Tuesday, November 13, 2012

80.


The “having it all” debate seems to surround me lately by that strange phenomenon when you consider something once and then see it explode all around you. Professors and commencement speakers in college addressed the idea, but at twenty one “having it all” seemed to be a debate inconveniently dragged into our time by those who came and fought before us. Now, it bombards me repeatedly. A well-known journalist and feminist, speaking at our graduation, talked of all the victories our grandmothers had earned us, leaving us to answer the relatively new question of how to have it all.

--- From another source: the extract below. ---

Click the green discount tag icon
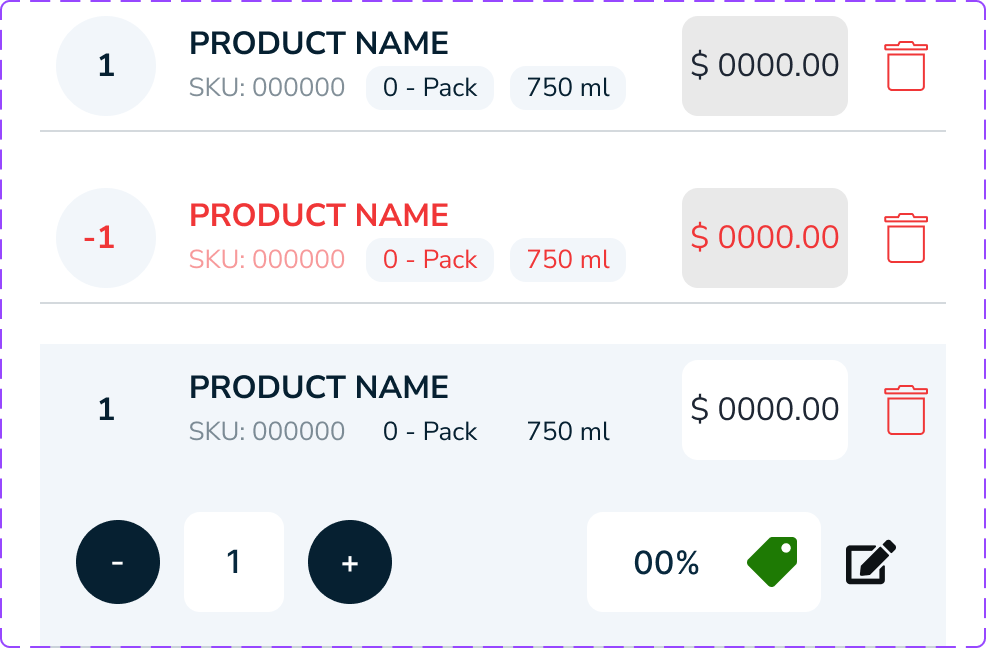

Women can have it all! Women can’t have it all! Women can’t ignore biology! Women should ignore biology! Women should practice attachment parenting! Women should avoid helicoptering their children! Women, women, women. Where are the men in this debate? Surely, leaving them out of the battle and in the living room watching TV defeats the entire purpose, doesn’t it?

The neat dichotomy between love and success and family and career is a presupposition that these elements are mutually exclusive. I’m not referring to baby-wearing to work or flexible working hours, I mean the very idea that having it “all” means hanging on to many things you hold dear all by yourself. Men may not birth babies, or breastfeed or race against as strict a reproductive clock, but they do, in strictly biological terms, form half the equation in creating babies. If it is assumed that the debate about whether it is possible to juggle job and family doesn’t concern them, the position is inherently sexist. It may not concern all men, but no woman in a committed relationship should be questioning whether she can achieve feminist utopia alone. Whatever your expectations are from life, whether it  is to have twelve children and stay at home with them, earn three advanced degrees, start your own company, simply make ends meet or all the above, you should be able to know that havingitall is not a lonely enterprise. It is not the straightforward one discussed so often in the media, with its images of snappily-dressed career women arriving home at 5pm to feed the children (alone), or the one of Supermom preparing breakfast for ten (alone) before scheduling the day for her kids (alone) and having a June Cleaveresque relationship with her husband, who is a well-intentioned but bumbling, clueless mutt.

And if it is a lonely enterprise, or a single one, or a same-sex one, you will notice there are not many voices decrying the desire to be perfect, traditional wives and mothers while also being perfect and high-powered everythingelse. Perhaps they already realize the individual-ness of major life decisions, perhaps they watch less television, perhaps they expect less of men, perhaps they expect more of men-as we should. Whether men decide to be stay-at-home dads or whether they choose to be the sole breadwinners, the choice cannot be left to be made by women alone and forever.

The world is a mess of choices six years after my first induction into the cheerful belief that havingitall is something the modern woman does and messes are not meant to be swept by women alone. Time to stop asking if women can do it all and pass the broom around for a much tidier state of mind.